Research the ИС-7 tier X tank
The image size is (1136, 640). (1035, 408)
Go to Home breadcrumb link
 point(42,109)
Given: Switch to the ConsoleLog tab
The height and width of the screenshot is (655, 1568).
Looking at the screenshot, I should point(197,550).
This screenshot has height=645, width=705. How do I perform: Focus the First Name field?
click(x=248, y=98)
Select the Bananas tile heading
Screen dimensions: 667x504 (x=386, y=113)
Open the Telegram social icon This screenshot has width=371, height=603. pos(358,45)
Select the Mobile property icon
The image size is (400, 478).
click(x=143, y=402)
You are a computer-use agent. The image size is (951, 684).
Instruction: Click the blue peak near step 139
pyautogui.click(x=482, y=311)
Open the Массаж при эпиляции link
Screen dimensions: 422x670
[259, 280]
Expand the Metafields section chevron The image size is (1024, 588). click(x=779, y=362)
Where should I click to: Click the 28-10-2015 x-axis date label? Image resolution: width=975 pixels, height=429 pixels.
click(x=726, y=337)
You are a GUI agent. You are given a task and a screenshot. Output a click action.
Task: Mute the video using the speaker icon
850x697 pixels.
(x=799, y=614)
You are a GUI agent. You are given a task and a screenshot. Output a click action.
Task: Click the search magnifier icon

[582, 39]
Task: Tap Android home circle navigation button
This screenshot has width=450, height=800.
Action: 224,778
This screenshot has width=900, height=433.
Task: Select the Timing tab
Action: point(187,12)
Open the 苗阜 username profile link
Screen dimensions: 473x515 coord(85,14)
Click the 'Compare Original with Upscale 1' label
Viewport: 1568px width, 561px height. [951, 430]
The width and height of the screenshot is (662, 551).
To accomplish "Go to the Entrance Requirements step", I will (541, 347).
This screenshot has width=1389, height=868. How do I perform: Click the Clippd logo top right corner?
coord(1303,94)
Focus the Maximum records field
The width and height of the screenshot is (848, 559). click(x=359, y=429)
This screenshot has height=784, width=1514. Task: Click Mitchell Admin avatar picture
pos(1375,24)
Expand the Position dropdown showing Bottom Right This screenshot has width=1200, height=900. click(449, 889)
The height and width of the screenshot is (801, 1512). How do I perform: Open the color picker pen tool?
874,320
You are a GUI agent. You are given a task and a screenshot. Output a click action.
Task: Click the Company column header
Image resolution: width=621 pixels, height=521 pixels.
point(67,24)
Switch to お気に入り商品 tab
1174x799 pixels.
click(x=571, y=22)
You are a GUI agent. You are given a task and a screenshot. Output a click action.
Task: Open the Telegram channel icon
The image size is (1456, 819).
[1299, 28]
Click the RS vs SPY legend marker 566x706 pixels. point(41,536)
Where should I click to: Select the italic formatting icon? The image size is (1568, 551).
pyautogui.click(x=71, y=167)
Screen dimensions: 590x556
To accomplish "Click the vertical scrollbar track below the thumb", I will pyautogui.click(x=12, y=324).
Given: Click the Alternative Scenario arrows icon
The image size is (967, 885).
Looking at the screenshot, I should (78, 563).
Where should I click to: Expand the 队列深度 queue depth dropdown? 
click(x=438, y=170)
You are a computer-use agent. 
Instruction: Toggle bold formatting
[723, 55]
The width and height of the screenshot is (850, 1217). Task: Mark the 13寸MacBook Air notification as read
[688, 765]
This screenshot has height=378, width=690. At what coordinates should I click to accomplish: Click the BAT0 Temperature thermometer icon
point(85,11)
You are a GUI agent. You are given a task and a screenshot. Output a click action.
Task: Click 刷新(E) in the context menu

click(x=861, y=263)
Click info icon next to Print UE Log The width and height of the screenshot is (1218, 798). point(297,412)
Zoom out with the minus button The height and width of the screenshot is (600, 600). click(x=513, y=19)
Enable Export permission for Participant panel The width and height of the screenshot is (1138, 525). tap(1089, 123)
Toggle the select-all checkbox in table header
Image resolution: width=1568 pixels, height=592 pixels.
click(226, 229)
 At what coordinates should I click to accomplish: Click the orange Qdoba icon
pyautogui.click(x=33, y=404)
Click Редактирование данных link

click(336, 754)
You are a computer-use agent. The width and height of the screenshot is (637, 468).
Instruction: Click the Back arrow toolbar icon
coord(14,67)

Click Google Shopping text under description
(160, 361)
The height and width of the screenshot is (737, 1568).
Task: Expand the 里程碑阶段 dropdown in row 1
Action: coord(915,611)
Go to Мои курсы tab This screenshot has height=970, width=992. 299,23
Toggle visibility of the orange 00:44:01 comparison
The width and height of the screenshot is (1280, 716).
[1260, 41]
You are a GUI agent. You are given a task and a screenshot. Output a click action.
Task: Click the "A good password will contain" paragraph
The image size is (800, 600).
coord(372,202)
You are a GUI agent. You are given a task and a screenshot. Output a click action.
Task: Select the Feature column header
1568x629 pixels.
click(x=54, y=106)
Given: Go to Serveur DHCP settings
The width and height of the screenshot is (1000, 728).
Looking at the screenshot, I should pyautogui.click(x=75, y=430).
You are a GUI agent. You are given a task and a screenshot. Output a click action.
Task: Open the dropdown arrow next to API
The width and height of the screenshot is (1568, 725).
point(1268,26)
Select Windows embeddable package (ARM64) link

__________

YOUR GOAL - The full listing above should be reproduced exactly.

EXERCISE RESPONSE -
Research the ИС-7 tier X tank
The image size is (1136, 640). (1035, 408)
Go to Home breadcrumb link
 point(42,109)
Given: Switch to the ConsoleLog tab
The height and width of the screenshot is (655, 1568).
Looking at the screenshot, I should point(197,550).
This screenshot has height=645, width=705. How do I perform: Focus the First Name field?
click(x=248, y=98)
Select the Bananas tile heading
Screen dimensions: 667x504 (x=386, y=113)
Open the Telegram social icon This screenshot has width=371, height=603. pos(358,45)
Select the Mobile property icon
The image size is (400, 478).
click(x=143, y=402)
You are a computer-use agent. The image size is (951, 684).
Instruction: Click the blue peak near step 139
pyautogui.click(x=482, y=311)
Open the Массаж при эпиляции link
Screen dimensions: 422x670
[259, 280]
Expand the Metafields section chevron The image size is (1024, 588). click(x=779, y=362)
Where should I click to: Click the 28-10-2015 x-axis date label? Image resolution: width=975 pixels, height=429 pixels.
click(x=726, y=337)
You are a GUI agent. You are given a task and a screenshot. Output a click action.
Task: Mute the video using the speaker icon
850x697 pixels.
(x=799, y=614)
You are a GUI agent. You are given a task and a screenshot. Output a click action.
Task: Click the search magnifier icon

[582, 39]
Task: Tap Android home circle navigation button
This screenshot has width=450, height=800.
Action: 224,778
This screenshot has width=900, height=433.
Task: Select the Timing tab
Action: point(187,12)
Open the 苗阜 username profile link
Screen dimensions: 473x515 coord(85,14)
Click the 'Compare Original with Upscale 1' label
Viewport: 1568px width, 561px height. [951, 430]
The width and height of the screenshot is (662, 551).
To accomplish "Go to the Entrance Requirements step", I will (541, 347).
This screenshot has width=1389, height=868. How do I perform: Click the Clippd logo top right corner?
coord(1303,94)
Focus the Maximum records field
The width and height of the screenshot is (848, 559). click(x=359, y=429)
This screenshot has height=784, width=1514. Task: Click Mitchell Admin avatar picture
pos(1375,24)
Expand the Position dropdown showing Bottom Right This screenshot has width=1200, height=900. click(449, 889)
The height and width of the screenshot is (801, 1512). How do I perform: Open the color picker pen tool?
874,320
You are a GUI agent. You are given a task and a screenshot. Output a click action.
Task: Click the Company column header
Image resolution: width=621 pixels, height=521 pixels.
point(67,24)
Switch to お気に入り商品 tab
1174x799 pixels.
click(x=571, y=22)
You are a GUI agent. You are given a task and a screenshot. Output a click action.
Task: Open the Telegram channel icon
The image size is (1456, 819).
[1299, 28]
Click the RS vs SPY legend marker 566x706 pixels. point(41,536)
Where should I click to: Select the italic formatting icon? The image size is (1568, 551).
pyautogui.click(x=71, y=167)
Screen dimensions: 590x556
To accomplish "Click the vertical scrollbar track below the thumb", I will pyautogui.click(x=12, y=324).
Given: Click the Alternative Scenario arrows icon
The image size is (967, 885).
Looking at the screenshot, I should (78, 563).
Where should I click to: Expand the 队列深度 queue depth dropdown? 
click(x=438, y=170)
You are a computer-use agent. 
Instruction: Toggle bold formatting
[723, 55]
The width and height of the screenshot is (850, 1217). Task: Mark the 13寸MacBook Air notification as read
[688, 765]
This screenshot has height=378, width=690. At what coordinates should I click to accomplish: Click the BAT0 Temperature thermometer icon
point(85,11)
You are a GUI agent. You are given a task and a screenshot. Output a click action.
Task: Click 刷新(E) in the context menu

click(x=861, y=263)
Click info icon next to Print UE Log The width and height of the screenshot is (1218, 798). point(297,412)
Zoom out with the minus button The height and width of the screenshot is (600, 600). click(x=513, y=19)
Enable Export permission for Participant panel The width and height of the screenshot is (1138, 525). tap(1089, 123)
Toggle the select-all checkbox in table header
Image resolution: width=1568 pixels, height=592 pixels.
click(226, 229)
 At what coordinates should I click to accomplish: Click the orange Qdoba icon
pyautogui.click(x=33, y=404)
Click Редактирование данных link

click(336, 754)
You are a computer-use agent. The width and height of the screenshot is (637, 468).
Instruction: Click the Back arrow toolbar icon
coord(14,67)

Click Google Shopping text under description
(160, 361)
The height and width of the screenshot is (737, 1568).
Task: Expand the 里程碑阶段 dropdown in row 1
Action: coord(915,611)
Go to Мои курсы tab This screenshot has height=970, width=992. 299,23
Toggle visibility of the orange 00:44:01 comparison
The width and height of the screenshot is (1280, 716).
[1260, 41]
You are a GUI agent. You are given a task and a screenshot. Output a click action.
Task: Click the "A good password will contain" paragraph
The image size is (800, 600).
coord(372,202)
You are a GUI agent. You are given a task and a screenshot. Output a click action.
Task: Select the Feature column header
1568x629 pixels.
click(x=54, y=106)
Given: Go to Serveur DHCP settings
The width and height of the screenshot is (1000, 728).
Looking at the screenshot, I should pyautogui.click(x=75, y=430).
You are a GUI agent. You are given a task and a screenshot. Output a click action.
Task: Open the dropdown arrow next to API
The width and height of the screenshot is (1568, 725).
point(1268,26)
Select Windows embeddable package (ARM64) link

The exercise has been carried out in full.